Put another way, if you say that 10 or 50 or even 150 effect size estimates is “enough”, then what you’re saying is that you believe most of the mean effect size estimates in the graph above. Which means you think that it’s amazing coincidence that the biggest ecological meta-analyses rarely or never report mean effect sizes all that far from zero. You think it just so happens that the phenomena for which ecologists have published the most effect size estimates are phenomena that have small effects on average.

But I’m guessing that some of you won’t find this convincing. After all, variances are hard to eyeball from graphs like the one above. On the left-hand size of the graph, there are a bunch of means far from zero–but also a bunch of means close to zero. And there are many fewer large meta-analyses than small ones. Maybe if we had more really large meta-analyses, we’d have some for which the mean effect size is very far from zero. So maybe everything I said in the previous paragraph is wrong.

So let’s do another exploratory analysis that makes more complete use of the information in the data. Let’s do 476 *cumulative *meta-analyses. That is, for each of the 476 meta-analyses, do a hierarchical random effects meta-analysis that only includes the effect sizes from the first two published studies (i.e. the two earliest studies). Then add in the effect size(s) from the third published study. And so on, until the meta-analysis incorporates all the effect sizes, in the temporal order in which they were published. This allows us to look at how the mean effect size estimate, and its 95% confidence interval, changed over time as more and more effect sizes were published.* (Again, it’s actually not quite 476 meta-analyses because a few of them couldn’t be fit.)

Here’s a graph of every cumulative mean effect size estimate from every cumulative meta-analysis, as a function of the number of effect sizes included in the cumulation. Each cumulative mean is expressed as a percentage of the final cumulative mean for that meta-analysis. So for instance, if for meta-analysis #1 the cumulative mean effect size after the first two studies was based on a total of 5 effect sizes, and was twice as big as the final mean for meta-analysis #1, then that point would fall at a value of 5 on the x-axis and 200% on the y-axis. Some of the percentages are negative because the cumulative mean of the first n effect sizes doesn’t always have the same sign as the final mean of all effect sizes in the meta-analysis.

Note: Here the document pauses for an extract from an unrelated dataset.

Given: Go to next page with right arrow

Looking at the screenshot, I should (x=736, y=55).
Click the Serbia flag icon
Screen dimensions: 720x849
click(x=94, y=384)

Again, this is a very crude graph. It’s lumping together meta-analyses that use different effect size measures. And you can’t tell which points come from which meta-analyses. But still, it’s clearly pretty common for estimates of mean effect size based on dozens or even hundreds of effect sizes to be quite far away from their final values. Look at the y-axis scale–it runs from -5,000% to +10,000%! That is, as more and more effect size estimates are published, it’s quite common for the cumulative mean to keep bouncing around appreciably, even after hundreds of effect sizes have been published.

A better way to see this is to inspect the time series of cumulative means for individual meta-analyses. So here’s a graph that just shows a small, haphazardly chosen subset of the meta-analyses in the previous graph. Now I’ve plotted the data as a line graph with a differently-colored line for each meta-analysis, so you can see how the cumulative mean effect size for each meta-analysis (expressed as a percentage of the final mean) changed as more and more effect size estimates were published:

A good way to look at the above graph is to look first at the meta-analyses that included 1500+ effect size estimates in total–the ones for which the lines extend farthest to the right on the x-axis. They’re some of the biggest meta-analyses in ecological history. Notice that they all have lengthy stretches during which it appears that the mean effect size has stabilized, only for it later to become clear that it hasn’t yet. For instance, consider the highest (brown) line. The cumulative mean effect size for that meta-analysis was pretty stable, or stable-ish, after about 600 effect sizes had been published until almost 1000 had been published. But then the cumulative mean effect size started dropping further. It appears to have asymptoted at close to its final value only after ~1700 effect sizes were published. (And who knows, maybe it’ll change further at some point in the future!)

Keeping that dynamic in mind, if you now look at the smaller meta-analyses on the graph above (i.e. the ones that only include a few hundred effect sizes at most), you see that their cumulative mean effect sizes change very fast from their initial values to their final values. Which is a sign that those “final” values aren’t really final. If many more effect sizes are published in future, those “final” values are likely to change further.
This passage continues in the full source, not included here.